Wie die Briten Ken Loach und Mike Leigh schildert Silvio Soldini die Folgen des sozialen Abstiegs, blickt dabei aber nicht auf die Arbeiterschicht, sondern auf das gehobene Bürgertum, in Giorni e Nuvole auf den Teilhaber einer genuesischen Schifffahrtsfirma und seine Frau. Zunächst geht es hier nicht um die blanke Existenz, sondern um die Einschränkung des bisherigen Lebensstils. Da muss die geplante Kambodscha-Reise gestrichen, die Yacht verkauft und auf kostspielige Besuche von Luxus-Restaurants verzichtet werden. Sukzessive verläuft dieser materielle Abstieg, bei dem bald auch der Verkauf der geräumigen Stadtwohnung und der Umzug in eine Hochhaussiedlung am Stadtrand folgt, deren Beengtheit Soldini mit Nahaufnahmen und der Dominanz von Wänden fast physisch spürbar macht.

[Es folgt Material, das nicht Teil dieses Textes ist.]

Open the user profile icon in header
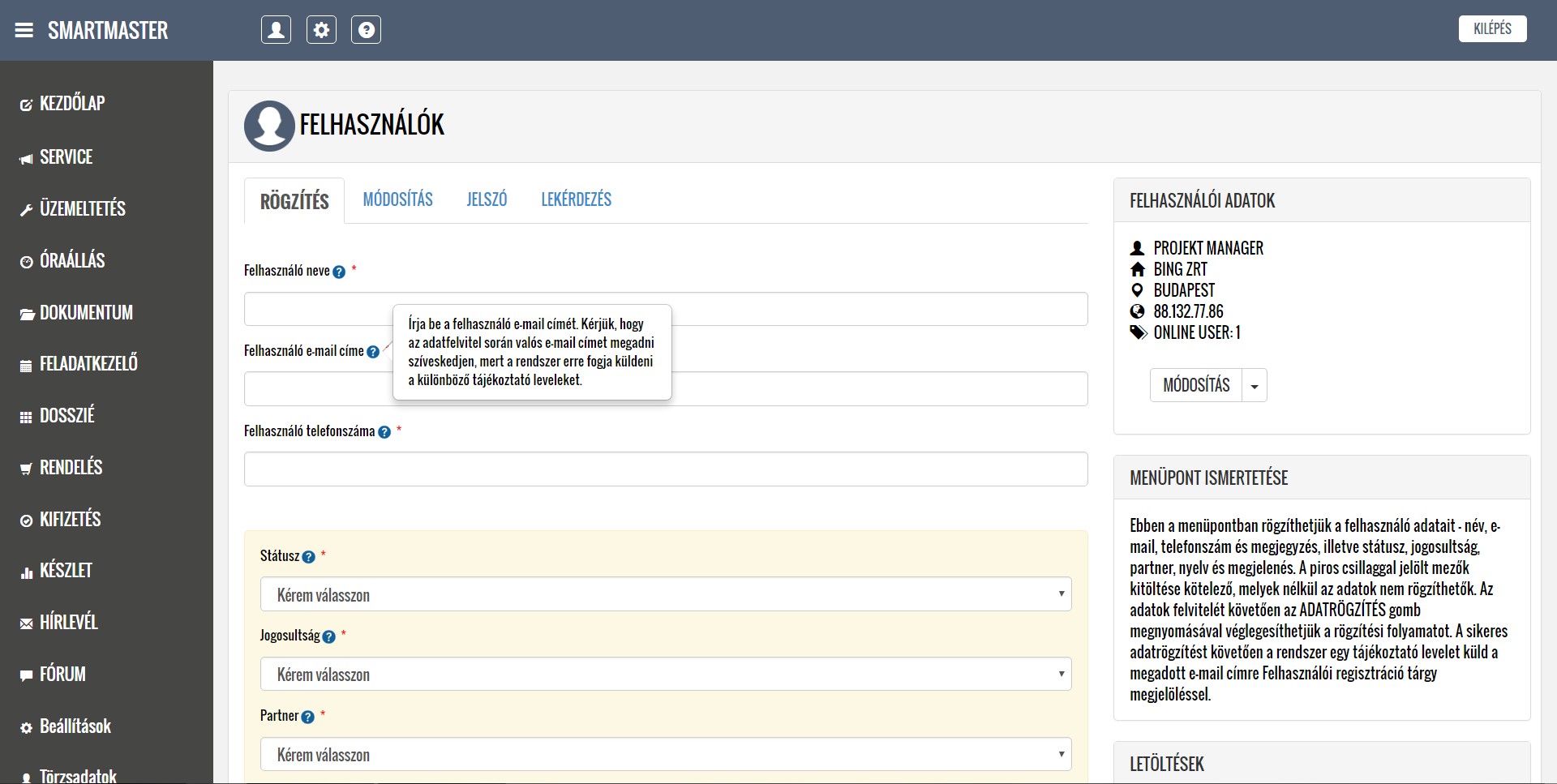 pyautogui.click(x=276, y=30)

Aber schlimmer noch ist die psychische Belastung durch das Gefühl der Überflüssigkeit und die Zermürbung durch das Schamgefühl gegenüber der bald eine Stelle in einem Callcenter annehmenden Gattin und der erwachsenen Tochter. Zutiefst demütigend ist es für Michele, wenn er als Paketkurier mit seiner Vespa neben seiner im Auto sitzenden Tochter an einer roten Ampel stoppt und sie so von der Situation des Vaters erfährt.Es ist neben den exzellenten Darstellern vor allem dem präzisen Blick auf alltägliche Situationen und der sorgfältigen Einbettung ins Ambiente Genuas zu verdanken, dass Giorni e Nuvole so überzeugt und bewegt. Hier wird nicht doziert und aufdringlich erklärt, sondern genau und einfühlsam eine Geschichte erzählt, die über das Individuelle hinaus exemplarischen Charakter gewinnt. Eindringlich zeigt Soldini, wie sich aus Arbeitslosigkeit Gereiztheit und Aggressionen entwickeln, erschütternd kehrt er Micheles Verzweiflung nach außen, wenn er mit wackliger Handkamera und nervösen Schnitten dem Protagonisten folgt, bis er in der Wohnung verzweifelt zusammenbricht oder sich weinend in der Dusche verkriecht. Von Selbstmord ist hier nie die Rede, aber man spürt, dass Michele nahe daran ist. Und auch wenn Soldini sehr feinfühlig zeigt, was menschlich hinter der kargen Schlagzeile „Arbeitslosigkeit“ steht, verzichtet er trotz allem Mitgefühl mit den Protagonisten auf einfache Schuldzuweisungen. Niederschmetternd wirkt Giorni e Nuvole trotz des Ernstes des Themas nicht, sondern bewahrt sich – und das gehört zu den Wundern dieses Films – eine gewisse Leichtigkeit bis zum offenen, weder alle Türen zuschlagenden noch mit billigen Lösungen Glück versprechenden Ende.